(TASK DESCRIPTION)
Express the lines of the records as a JSON list of strings, one string per line, starting with the line that contains "Task: Click the Dribbble icon in top bar" and going on through the line that contains "This screenshot has width=356, height=287.", both included. Omit blank lines and pictures.

☆ ☆ ☆ ☆ ☆ ☆ ☆

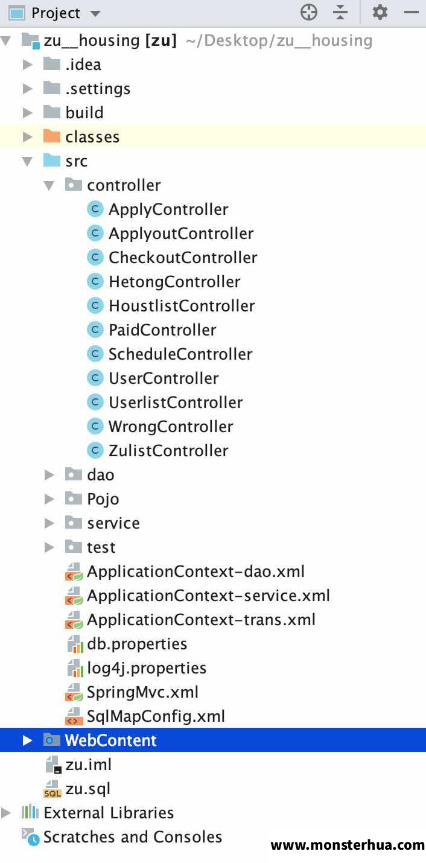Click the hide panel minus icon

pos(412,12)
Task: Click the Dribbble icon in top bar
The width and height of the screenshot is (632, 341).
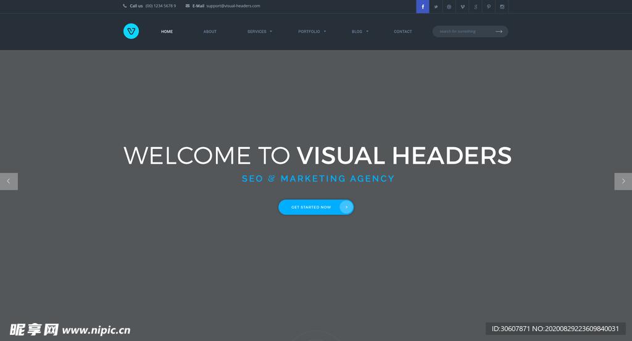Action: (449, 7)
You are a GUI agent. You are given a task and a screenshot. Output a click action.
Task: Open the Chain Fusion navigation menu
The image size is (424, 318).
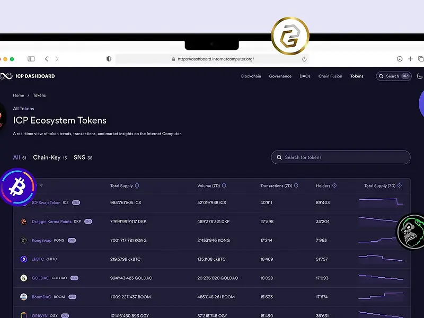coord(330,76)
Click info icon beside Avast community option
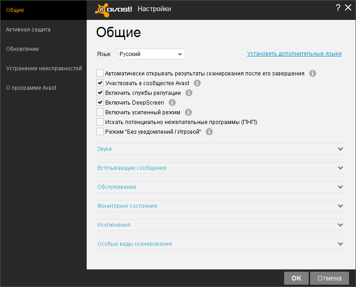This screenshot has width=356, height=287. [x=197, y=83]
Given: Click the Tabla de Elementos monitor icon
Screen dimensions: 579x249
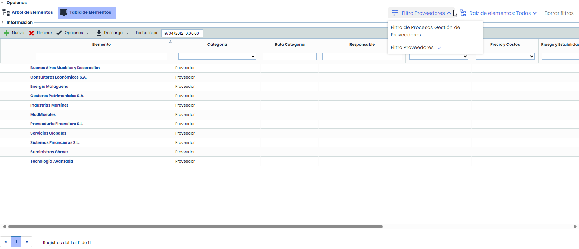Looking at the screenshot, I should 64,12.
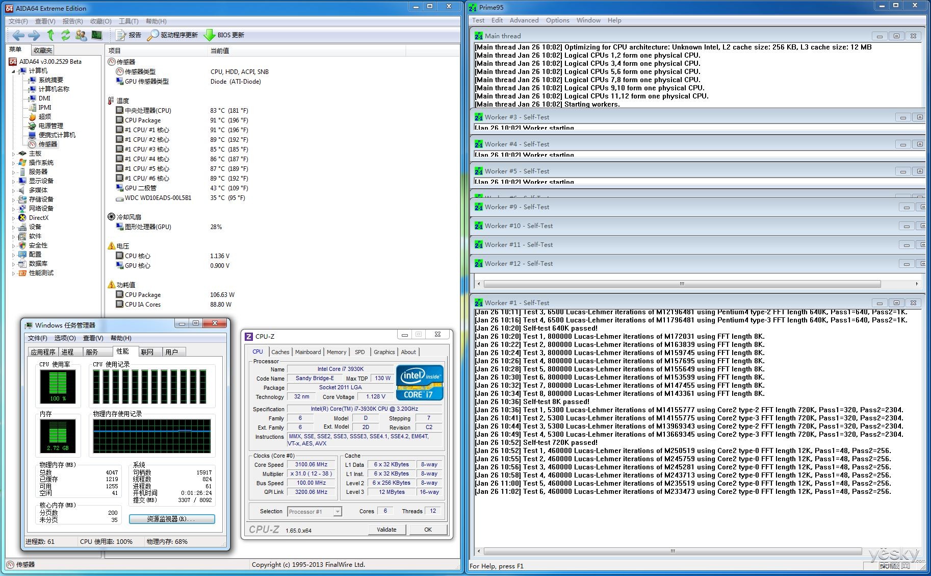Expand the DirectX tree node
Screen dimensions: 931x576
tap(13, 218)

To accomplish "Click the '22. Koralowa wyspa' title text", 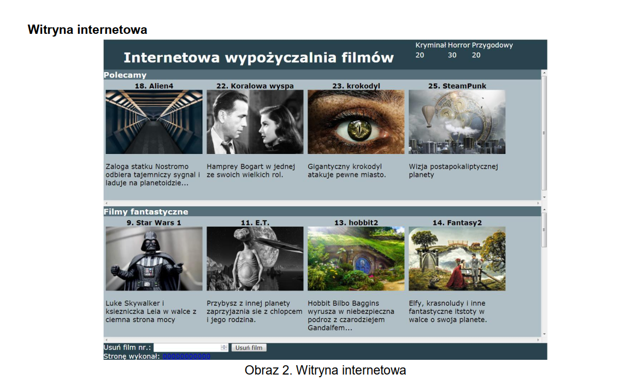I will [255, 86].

☆ ☆ ☆ ☆ ☆ ☆ ☆

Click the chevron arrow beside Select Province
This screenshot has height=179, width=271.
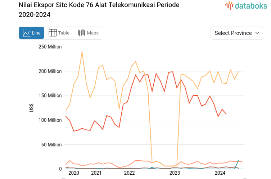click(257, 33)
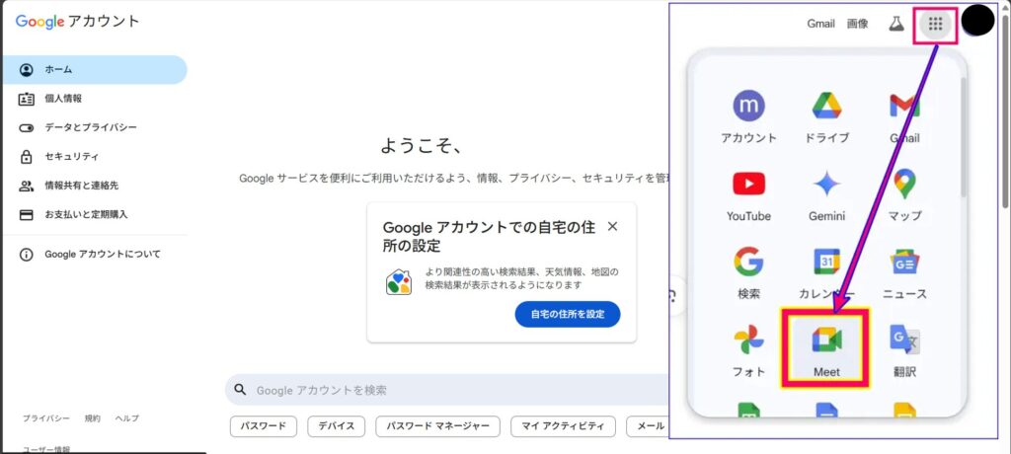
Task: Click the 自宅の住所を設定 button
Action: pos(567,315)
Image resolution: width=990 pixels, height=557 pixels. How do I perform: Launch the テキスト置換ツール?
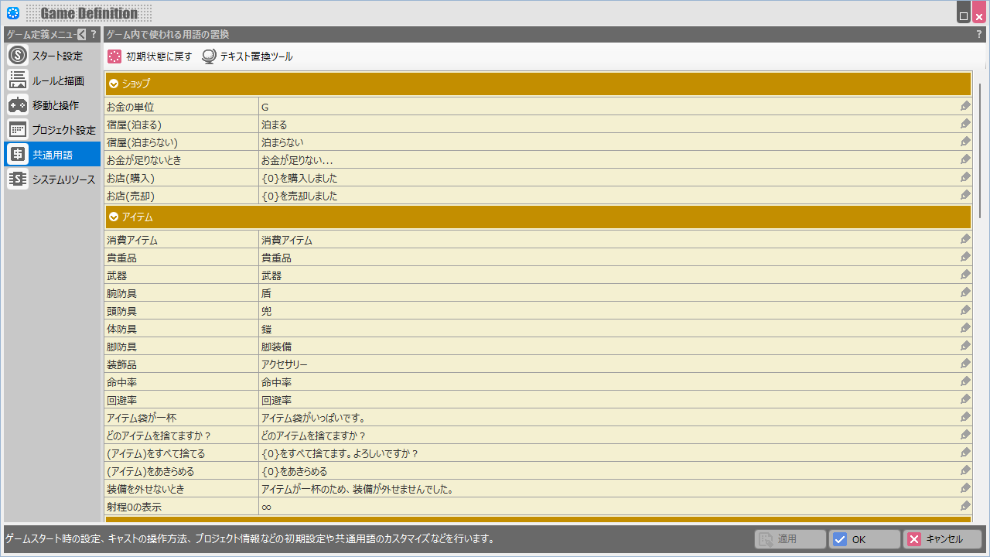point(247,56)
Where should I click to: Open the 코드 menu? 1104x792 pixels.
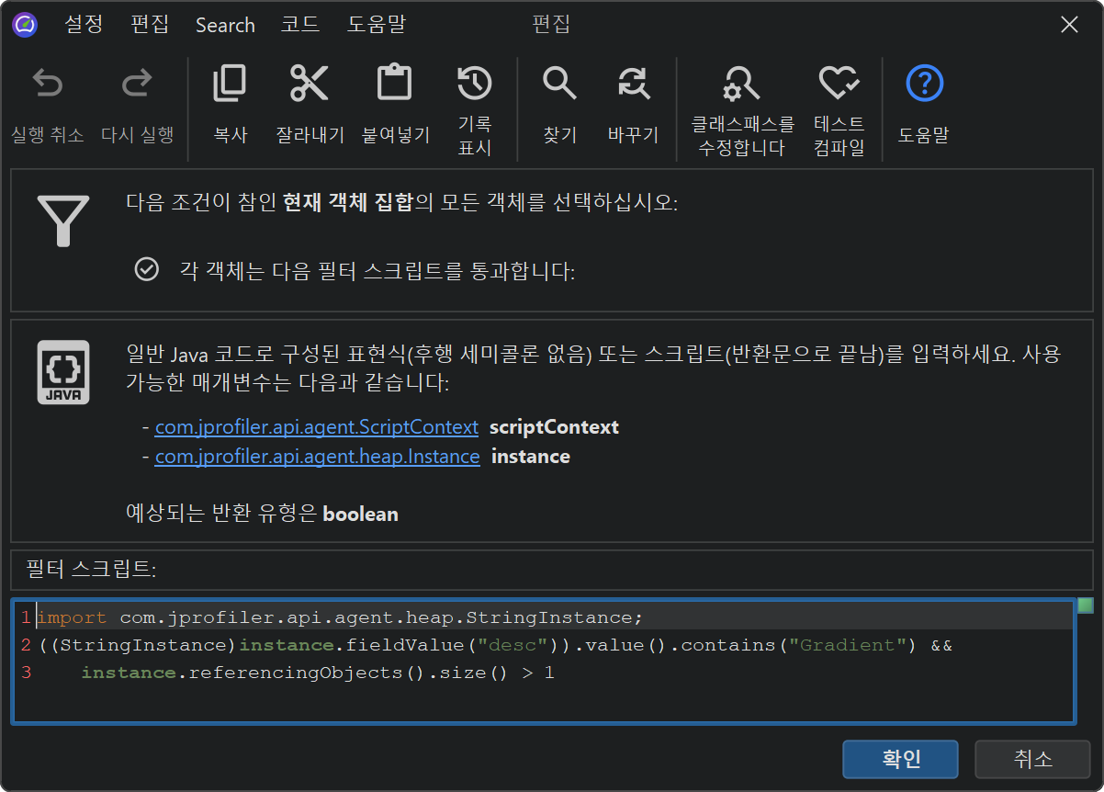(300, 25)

☆ ☆ ☆ ☆ ☆ ☆ ☆

(WRITTEN ANSWER)
[
  "Task: Click the Dribbble icon in top bar",
  "The width and height of the screenshot is (632, 341).",
  "Action: (449, 7)",
  "You are a GUI agent. You are given a task and a screenshot. Output a click action.",
  "Task: Open the Chain Fusion navigation menu",
  "The image size is (424, 318).",
  "coord(330,76)",
  "Click info icon beside Avast community option",
  "This screenshot has width=356, height=287. [x=197, y=83]"
]